Introduction
The training dataset ultimately used for model development was stored in a post-cleaning, parquet-based format designed for efficient streaming. At this stage, the corpus contained:- Total chips: 90,073
- Image dimensions: 256×256 pixels (fixed)
- File format: JPEG-encoded images and masks stored as byte arrays
- Schema fields:
file_name (str),image (jpg bytes),sem_seg (jpg bytes),height (int),width (int)
Dataset Structure and Example
Each example goes through several representational stages:- Pre-cleaning record – the dataset’s original form, including geospatial fields
- Post-cleaning record – a simplified schema containing only essential fields
- Preprocessed record – the online representation created at training time
Pre-Cleaning Schema (Original Dataset)
| Field | Type | Mapped Field | Description |
|---|---|---|---|
filename | str | → file_name | Unique identifier for the chip |
tfw | txt | ignored | Affine transformation matrix |
tif | jpg | → image | Base chip image |
label_tif | jpg | → sem_seg | Sidewalk label mask |
label_tfw | txt | ignored | Affine transformation matrix for label |
Post-Cleaning Schema
| Field | Type | Description |
|---|---|---|
file_name | str | Unique identifier for the chip |
image | jpg bytes | Base chip image, JPEG-encoded |
sem_seg | jpg bytes | Ground truth mask (0=background, 1=sidewalk, 255=ignore) |
height | int | Image height (256) |
width | int | Image width (256) |
Model Input Schema
| Field | Type | Description |
|---|---|---|
file_name | str | Carries through unchanged |
image | Tensor[3, 256, 256] (float32) | Decoded and normalized RGB image |
sem_seg | Tensor[256, 256] (uint8) | Decoded ground truth label mask |
height | int | Carries through unchanged |
width | int | Carries through unchanged |
Systemic Labeling Errors and Cleaning
Issue 1: Cropped Rows of Pixels
The first issue was a pervasive labeling artifact: the top eight rows of many ground truth masks were corrupted or misaligned.

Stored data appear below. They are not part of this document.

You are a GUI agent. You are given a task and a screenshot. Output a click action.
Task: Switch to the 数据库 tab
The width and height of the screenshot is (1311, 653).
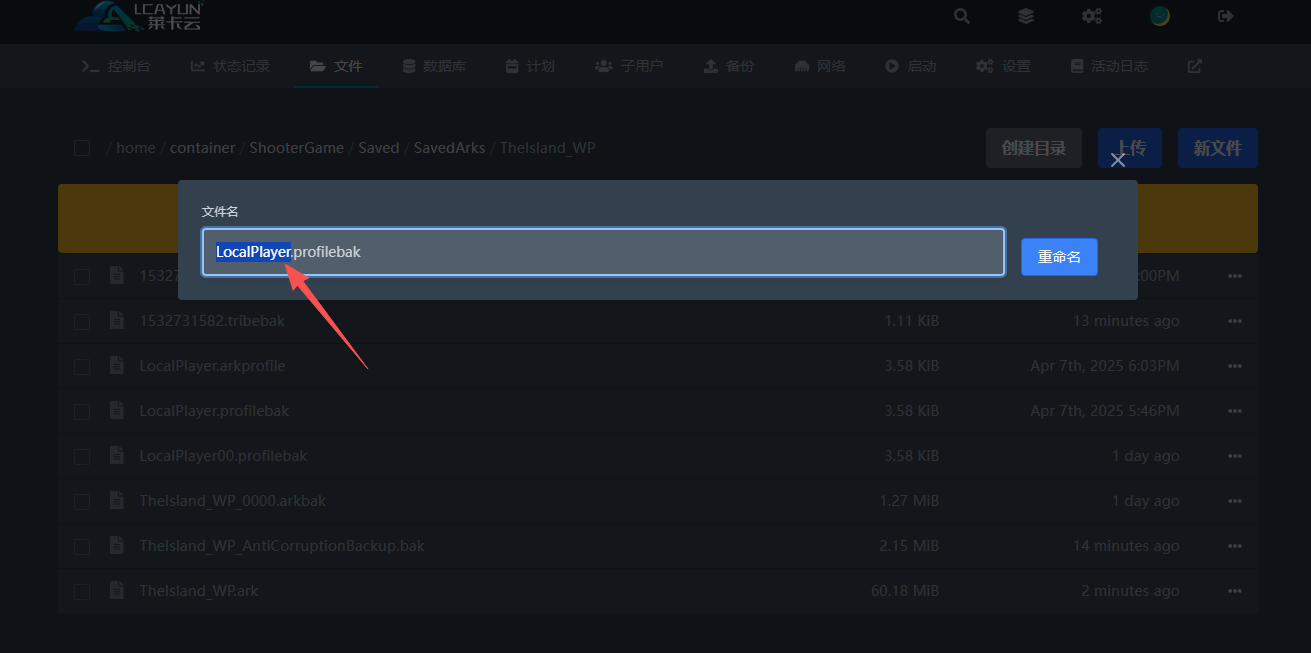point(434,66)
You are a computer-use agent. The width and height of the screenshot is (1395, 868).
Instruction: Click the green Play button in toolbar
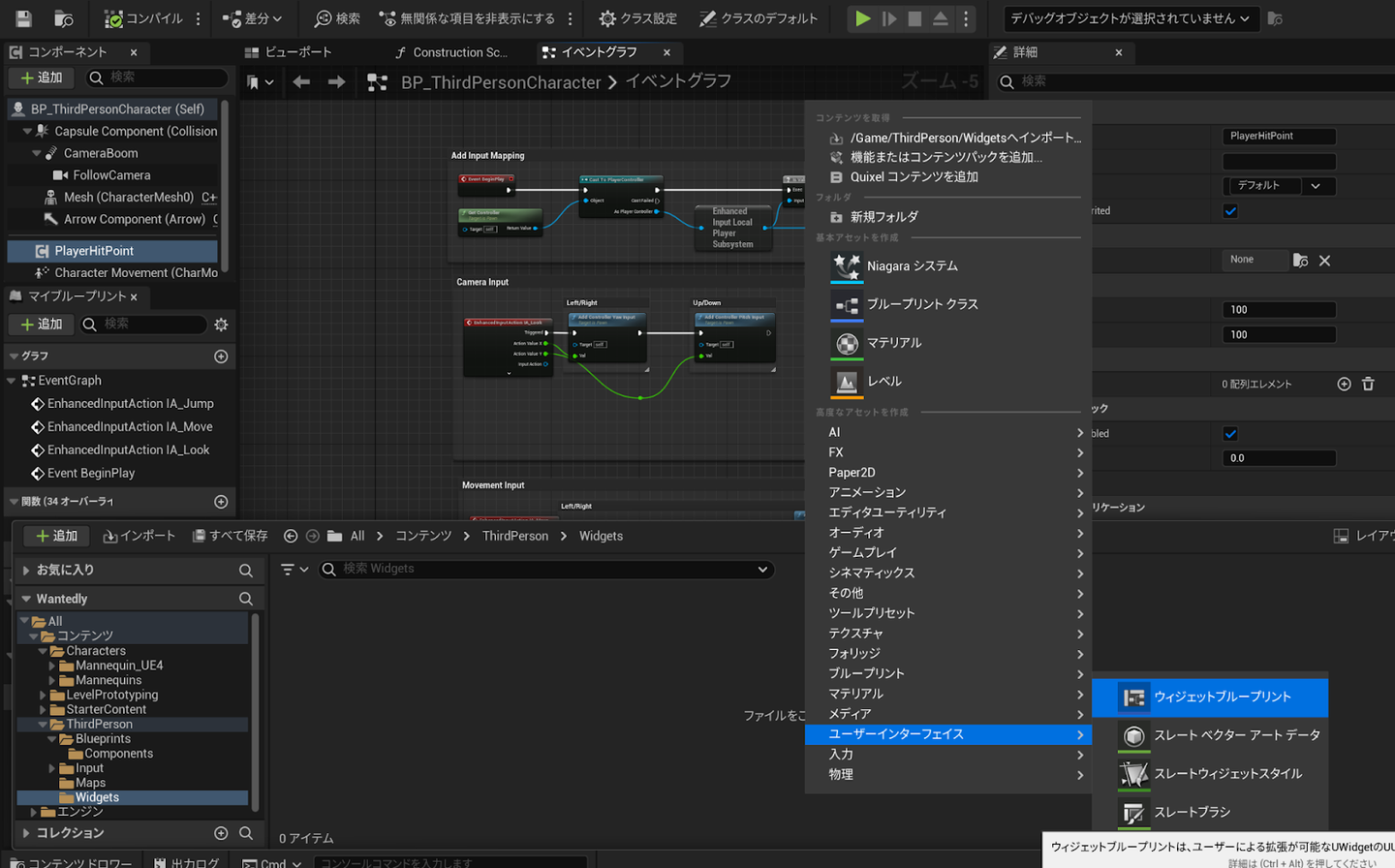pyautogui.click(x=861, y=18)
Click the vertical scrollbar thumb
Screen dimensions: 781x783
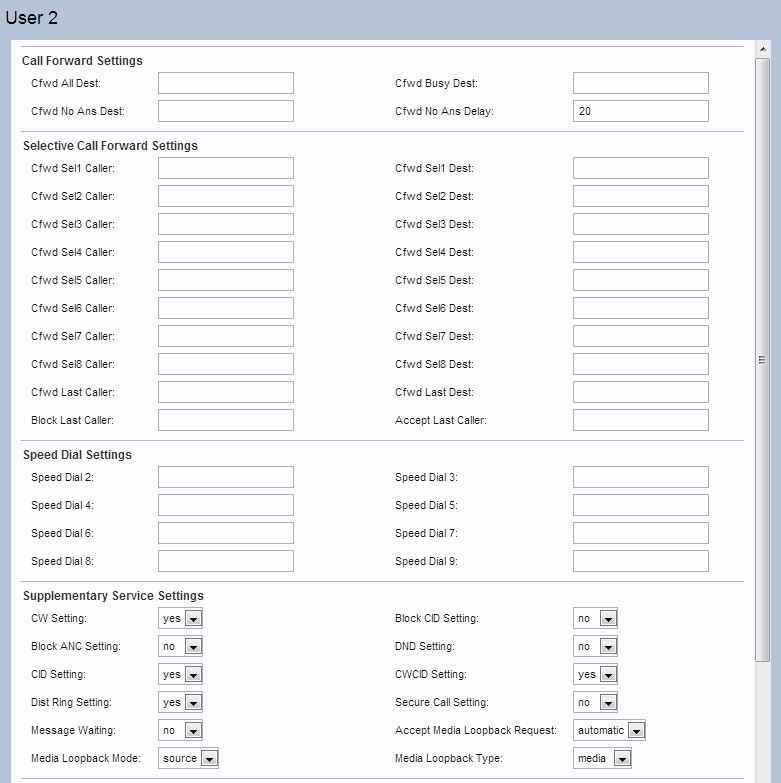762,360
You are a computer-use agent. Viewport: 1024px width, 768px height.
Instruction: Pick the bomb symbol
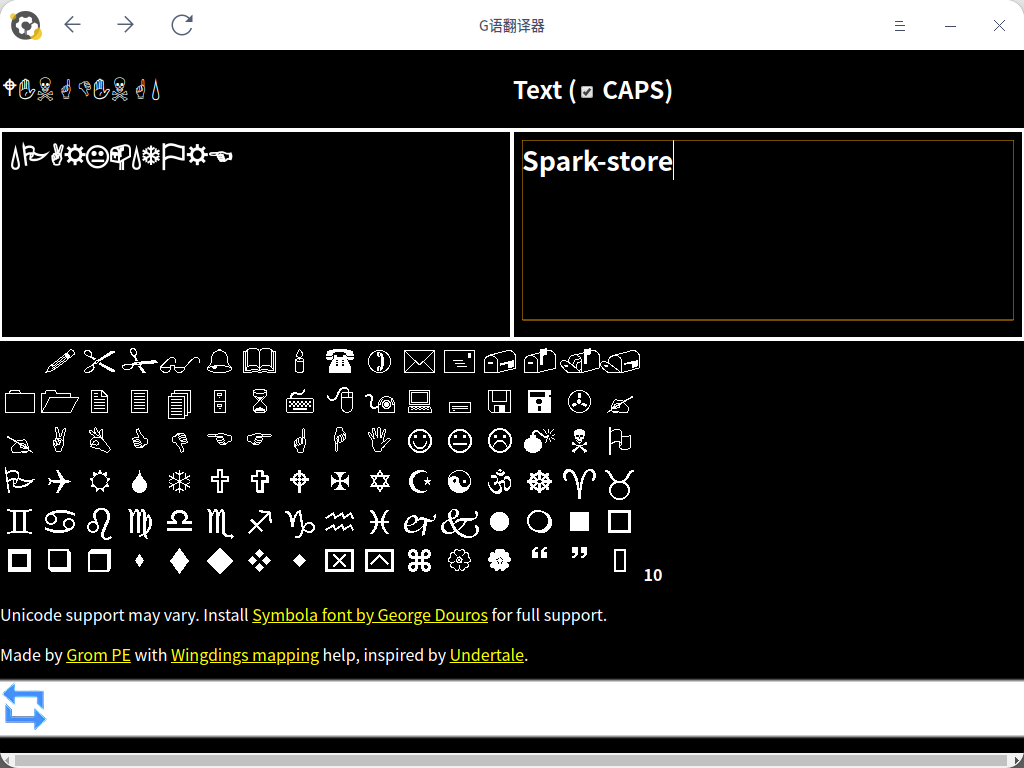[539, 441]
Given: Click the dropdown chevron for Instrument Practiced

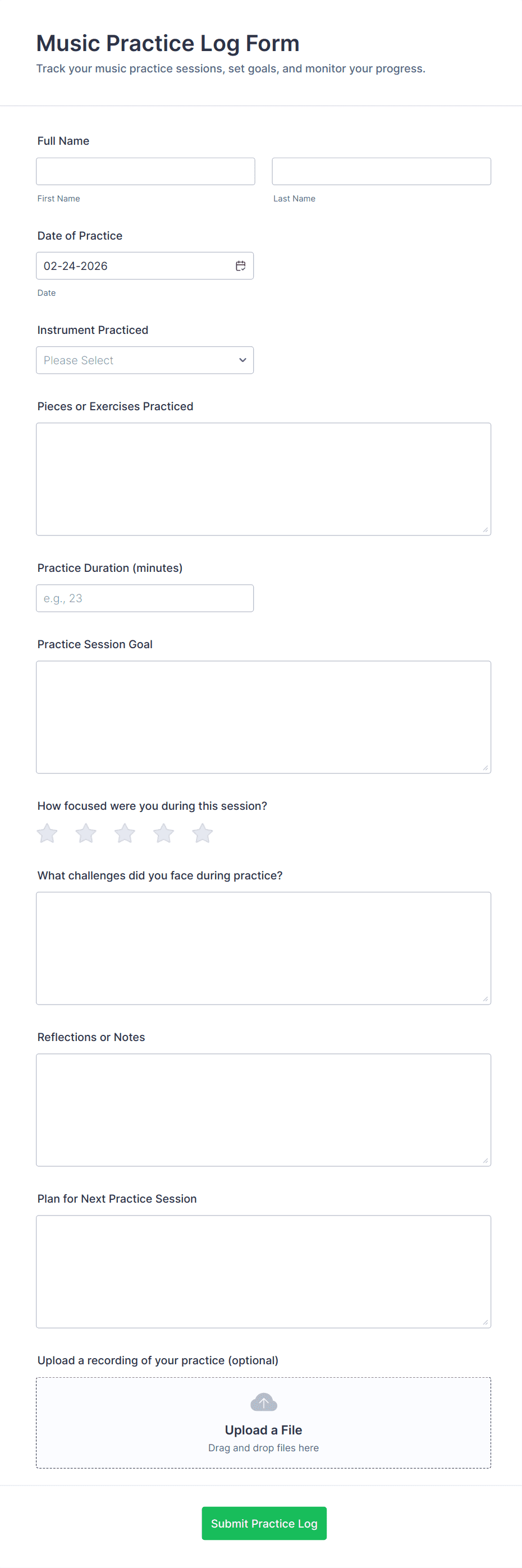Looking at the screenshot, I should point(242,360).
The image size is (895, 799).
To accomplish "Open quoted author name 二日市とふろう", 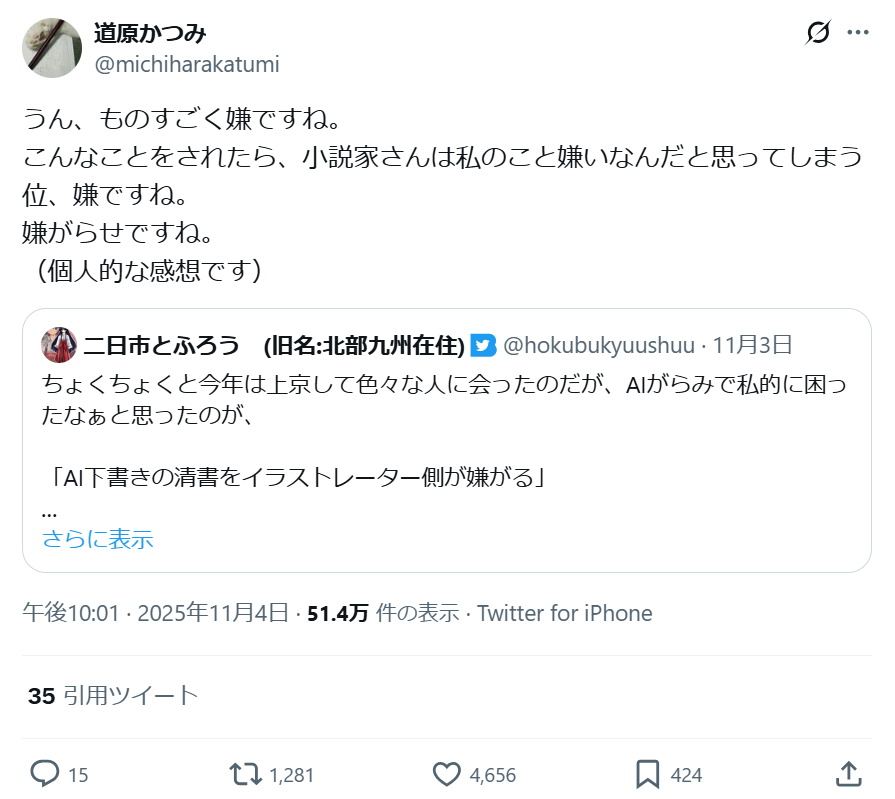I will coord(161,346).
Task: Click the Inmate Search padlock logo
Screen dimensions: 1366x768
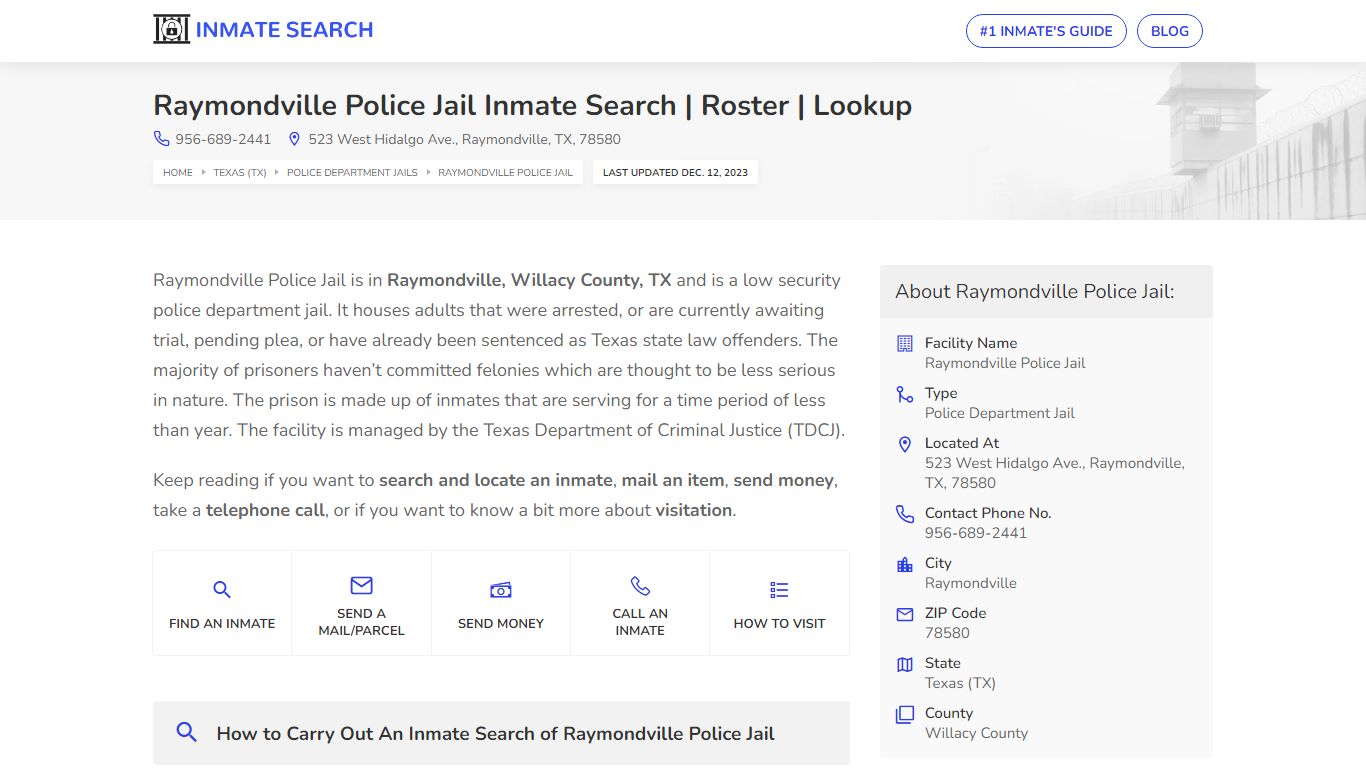Action: [171, 29]
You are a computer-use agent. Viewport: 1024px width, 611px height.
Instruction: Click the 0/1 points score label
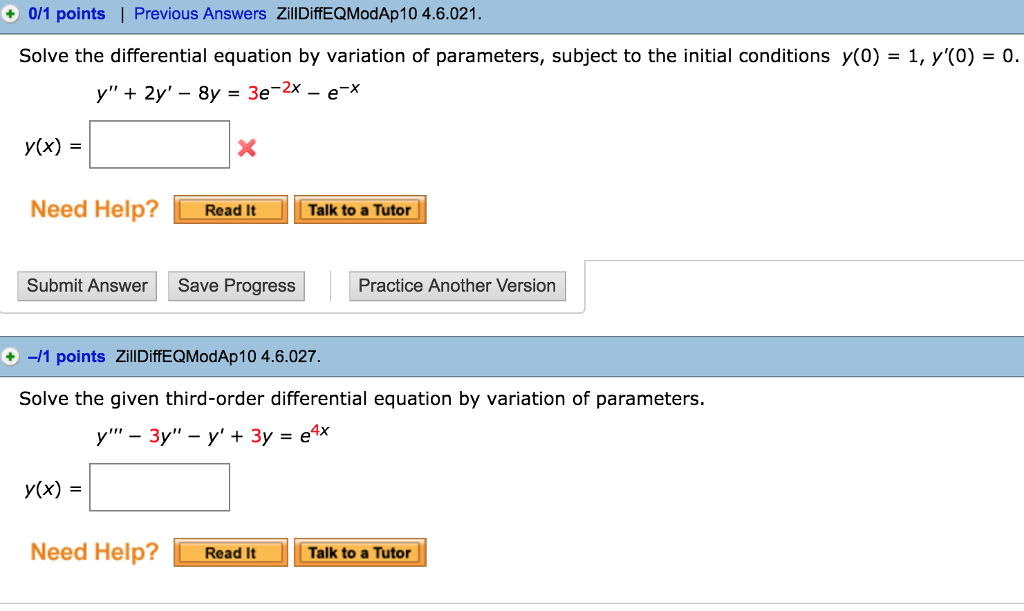[67, 14]
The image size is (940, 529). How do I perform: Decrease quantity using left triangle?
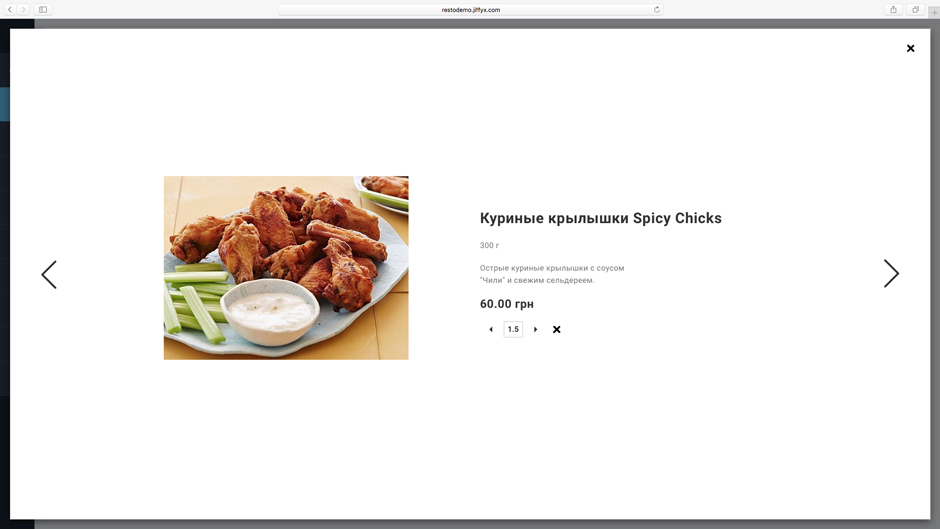pos(491,329)
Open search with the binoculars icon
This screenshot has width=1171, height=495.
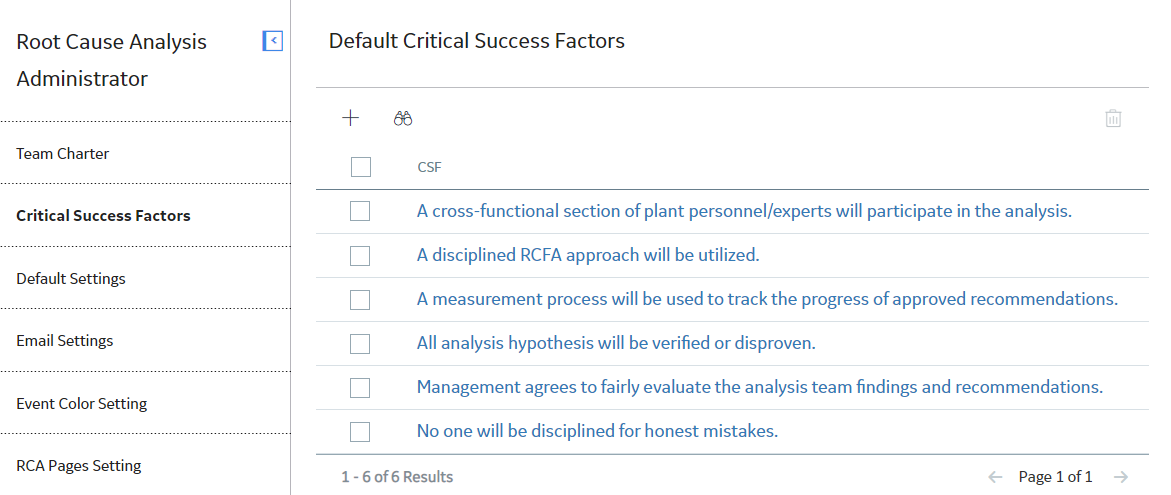[403, 118]
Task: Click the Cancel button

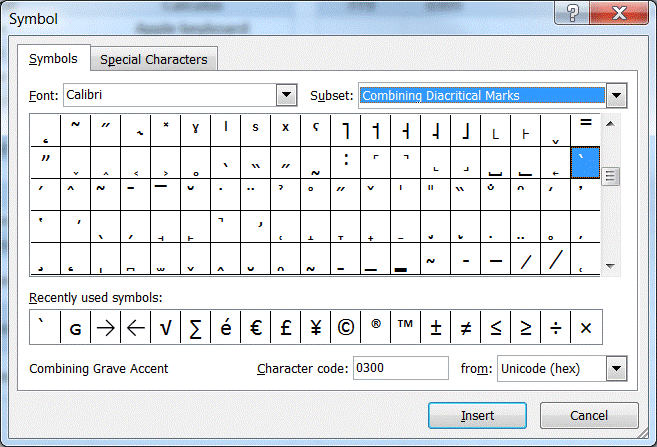Action: (588, 415)

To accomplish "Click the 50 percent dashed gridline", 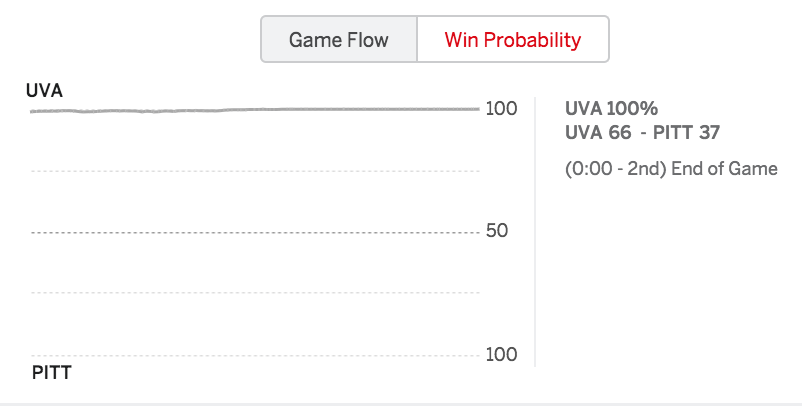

Our solution was to crop the first eight rows from both images and masks, then resize them back to 256×256.Issue 2: Low-Quality, Rectangular Masks
The annotations were rendered as discontinuous rectangular blocks instead of smooth, continuous polygons. We developed an end-to-end mask rebuffering algorithm involving:- Skeletonizing raw masks
- Extracting centerlines
- Smoothing and merging
- Simplifying into straight-line segments
- Rebuffering into continuous, tube-shaped polygons
Residual Annotation Quality Issues
Even after corrections, the dataset still exhibited:- Under-annotation: Large stretches of visible sidewalk were completely unmarked
- Missed hard cases: Sidewalks partially obscured by trees or shadows were often omitted
Split Reconstruction and Streaming Strategy
Addressing Severe Class Imbalance
Out of 199,999 original images, 90,073 contained positive sidewalk predictions. The concentration of sidewalk pixels amounted to ~2% before rebuffering and ~3.5% after rebuffering.Spectral Clustering and Stratified Split Formation
We developed a clustering approach grouping tiles according to visual and structural characteristics: Feature construction:- Vegetation index (red/green ratio)
- Red dominance
- Color variability (std combined)
- Brightness contrast
- Overall texture
- Total chips: 90,073 (100%)
- Train chips: 72,026 (79.96%)
- Validation chips: 9,135 (10.14%)
- Test chips: 8,912 (9.89%)
Shard Composition and Two-Stage Randomness
Our data pipeline applies randomness at two distinct stages:-
Global re-distribution at split construction (one-time, offline)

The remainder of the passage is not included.